Project Online workflows can't migrate directly. Rebuild in Power Automate, rebuild in your destination tool, or retire: the three-path decision framework.

Onplana TeamMay 13, 20269 min read

The governance processes that ran for years without incident stopped on April 2, 2026. Project proposals stopped routing for approval. Stage transitions stopped advancing automatically. Escalation notifications stopped sending. The Project Online workflows that enforced your delivery methodology were built on the SharePoint 2013 workflow engine, and that engine was retired on April 2, 2026.

For teams still running on Project Online, the question is no longer how to restore those workflows. The engine they ran on is gone (workflow retirement was the first of three Microsoft retirements cascading through 2026; the second and third hit in July and September). The question is which workflows to rebuild, in which system, and which ones to let go entirely before the September 30, 2026 Project Online retirement closes the tenant.

The post that covers what broke in April and why the engine stopped is separate reading. This post is about the forward-looking decision: for each Project Online workflow your PMO runs, pick a path.

TL;DR Project Online workflows cannot be migrated directly. The SharePoint Workflow Foundation they ran on is retired.
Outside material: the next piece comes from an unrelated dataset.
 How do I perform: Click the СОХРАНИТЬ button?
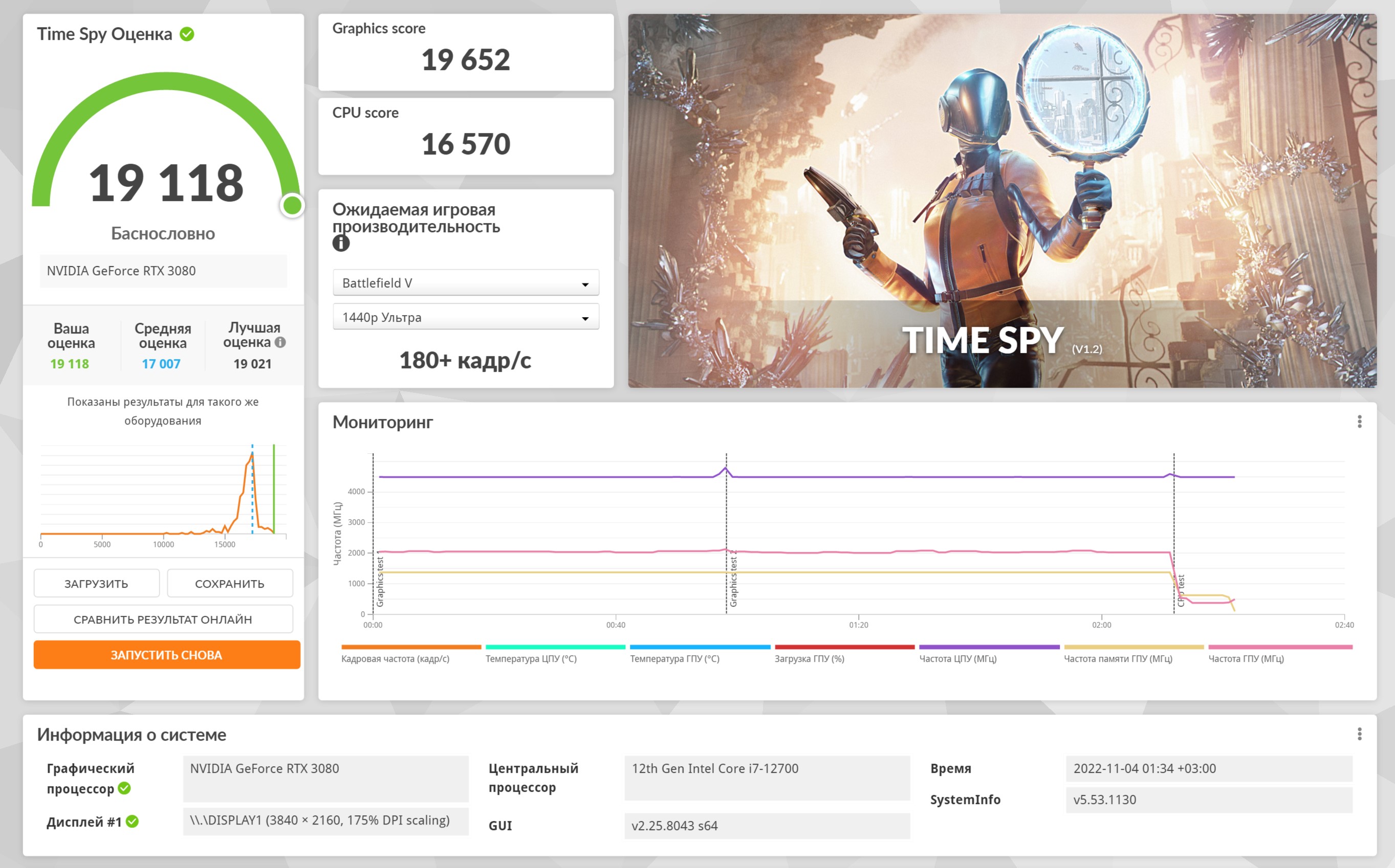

For each workflow, choose one of three paths: rebuild in Power Automate (keep it in the Microsoft 365 ecosystem), rebuild in your destination PM tool's native automation engine (simpler long-term), or retire the workflow and replace with a documented manual process. Inventory all workflows first, then route each one through the decision framework below.

Why Project Online Workflows Can't Be Migrated Directly

PWA workflows are built on SharePoint Workflow Foundation, a workflow engine that lives in SharePoint rather than inside Project Online's data layer. When you export project data via OData or .mpp, workflows are not included. There is no export format for workflow definitions that carries them intact into another system.
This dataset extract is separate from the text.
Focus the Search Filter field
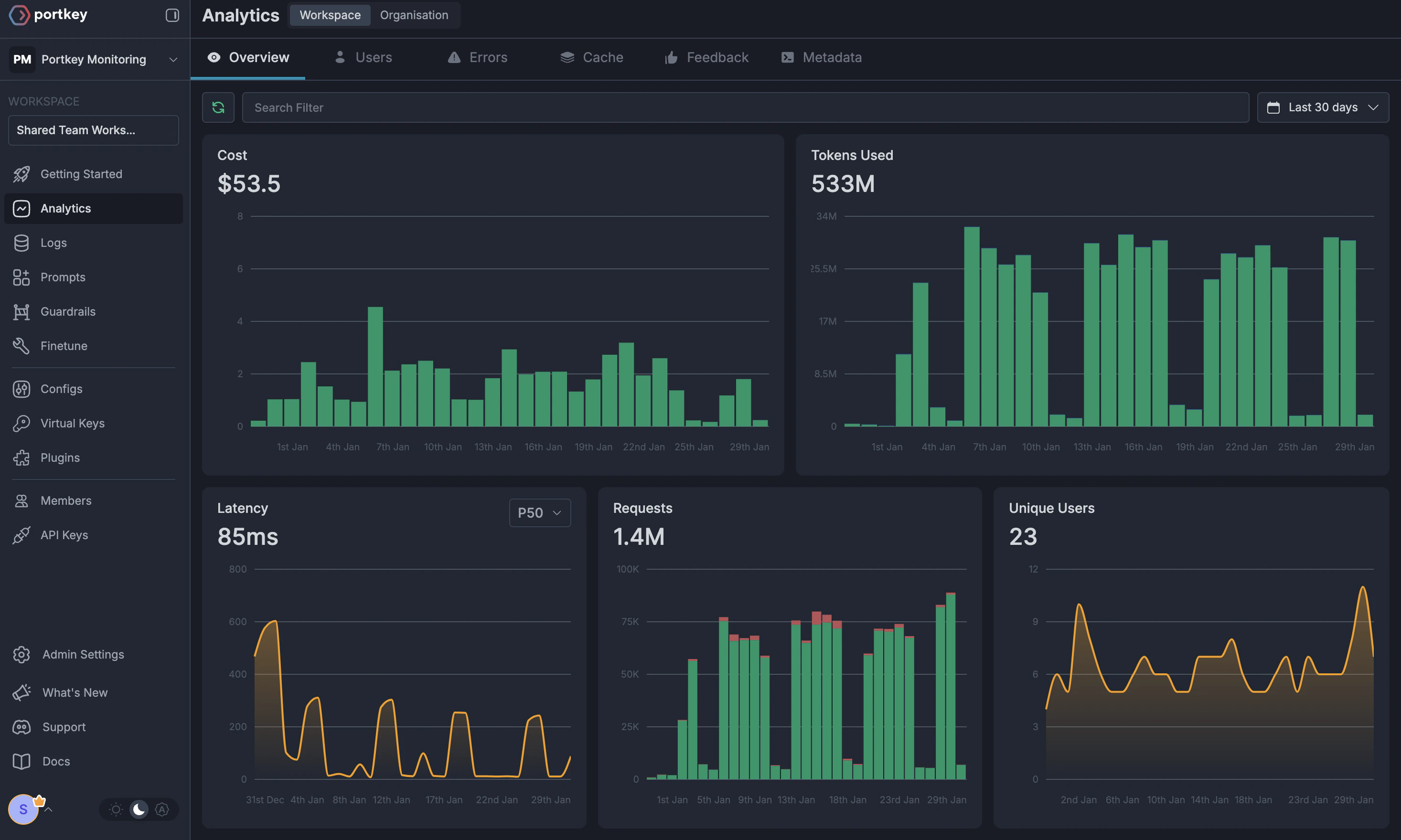 (745, 107)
This means workflow migration is always a rebuild from a specification, not a data transfer. You start with documentation of what the workflow does (the business logic, approval steps, routing rules, triggered actions) and recreate that logic in the target environment using the target environment's tools. The rebuild requires someone who understands both the original workflow's business purpose and the target system's automation model.

The rebuild scope is often underestimated. A Project Online tenant that has been running since 2016 typically carries 10 to 30 workflow definitions across demand management, stage-gate transitions, and notification chains. Not all of them are active. Not all of them need to move. The inventory step, which most migration plans skip, is what separates a focused two-week rebuild from a two-month sprawl.
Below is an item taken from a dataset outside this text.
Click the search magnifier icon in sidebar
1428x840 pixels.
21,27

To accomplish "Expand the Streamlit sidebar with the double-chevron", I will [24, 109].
Inventory: What PWA Workflows Does Your PMO Actually Use?

Before assigning any workflow to a path, document what exists. The inventory has two parts: what workflows are defined in the system, and which ones are actually executed in practice.

Finding defined workflows. In Project Online, governance workflows are defined in two places: as Enterprise Project Types (EPTs) which bundle a workflow with a project stage definition, and as SharePoint workflows attached to the PWA site. PWA Admin > Enterprise Data > Enterprise Project Types shows your EPTs and which workflow is assigned to each. The SharePoint Designer or Microsoft 365 Assessment tool shows the underlying workflow definitions.

Identifying active workflows. A workflow definition existing does not mean it is being used. Run a report on workflow executions over the past six months. Any workflow that has zero executions is a candidate for retirement. Any workflow with fewer than five executions deserves a conversation with the process owner before you commit rebuild effort to it.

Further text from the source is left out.